EXERCISE DETAILS
Copy each line below in which the string "Evolvability" occurs.

[[ RECORDS SUPPLIED open ]]

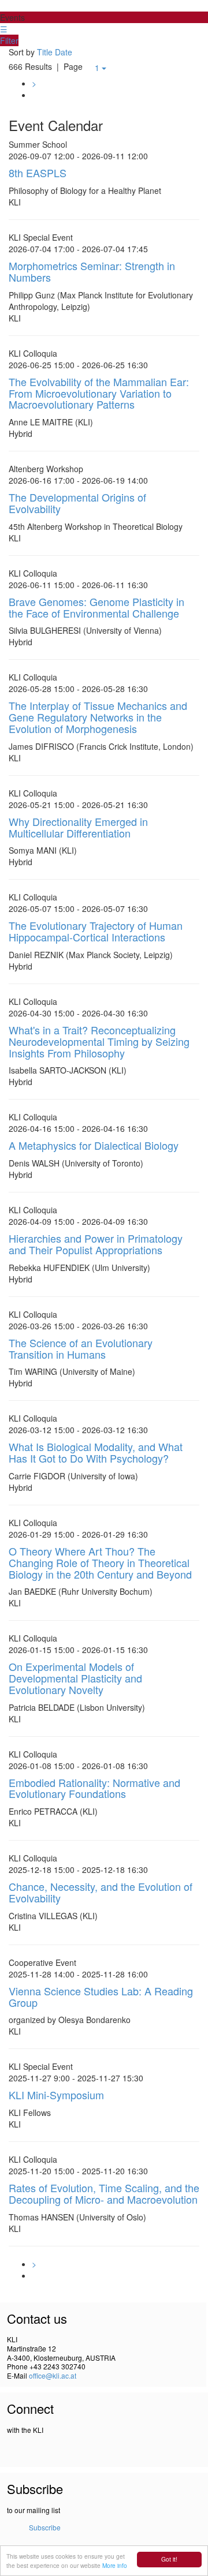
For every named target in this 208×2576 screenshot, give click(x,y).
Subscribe (45, 2527)
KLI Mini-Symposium (56, 2094)
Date (63, 52)
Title (45, 52)
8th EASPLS (37, 172)
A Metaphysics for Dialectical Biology (94, 1145)
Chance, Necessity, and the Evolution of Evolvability (100, 1892)
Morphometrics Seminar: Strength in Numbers (92, 271)
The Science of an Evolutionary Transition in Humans (81, 1348)
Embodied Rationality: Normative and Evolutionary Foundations (94, 1788)
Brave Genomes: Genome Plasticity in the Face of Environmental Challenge (96, 607)
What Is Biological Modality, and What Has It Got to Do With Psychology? (96, 1452)
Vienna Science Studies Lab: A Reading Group (101, 1996)
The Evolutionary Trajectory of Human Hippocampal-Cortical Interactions (96, 931)
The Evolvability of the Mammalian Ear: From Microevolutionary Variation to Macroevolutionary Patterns (99, 393)
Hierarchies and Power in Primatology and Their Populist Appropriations (96, 1244)
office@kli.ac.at (52, 2375)
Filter (9, 40)
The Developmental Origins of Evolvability (77, 502)
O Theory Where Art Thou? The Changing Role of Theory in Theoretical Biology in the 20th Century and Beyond (100, 1562)
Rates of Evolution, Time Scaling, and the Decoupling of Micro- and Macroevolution (104, 2193)
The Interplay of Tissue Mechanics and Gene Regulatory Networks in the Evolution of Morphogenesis (98, 717)
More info (114, 2565)
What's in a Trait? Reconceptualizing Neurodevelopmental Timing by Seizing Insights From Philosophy (99, 1041)
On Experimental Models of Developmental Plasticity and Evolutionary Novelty (75, 1678)
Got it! (169, 2559)
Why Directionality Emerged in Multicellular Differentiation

[[ RECORDS SUPPLIED closed ]]

WRITTEN RESPONSE
Chance, Necessity, and the Evolution of Evolvability (100, 1892)
The Evolvability of the Mammalian Ear: From Microevolutionary Variation to Macroevolutionary Patterns (99, 393)
The Developmental Origins of Evolvability (77, 502)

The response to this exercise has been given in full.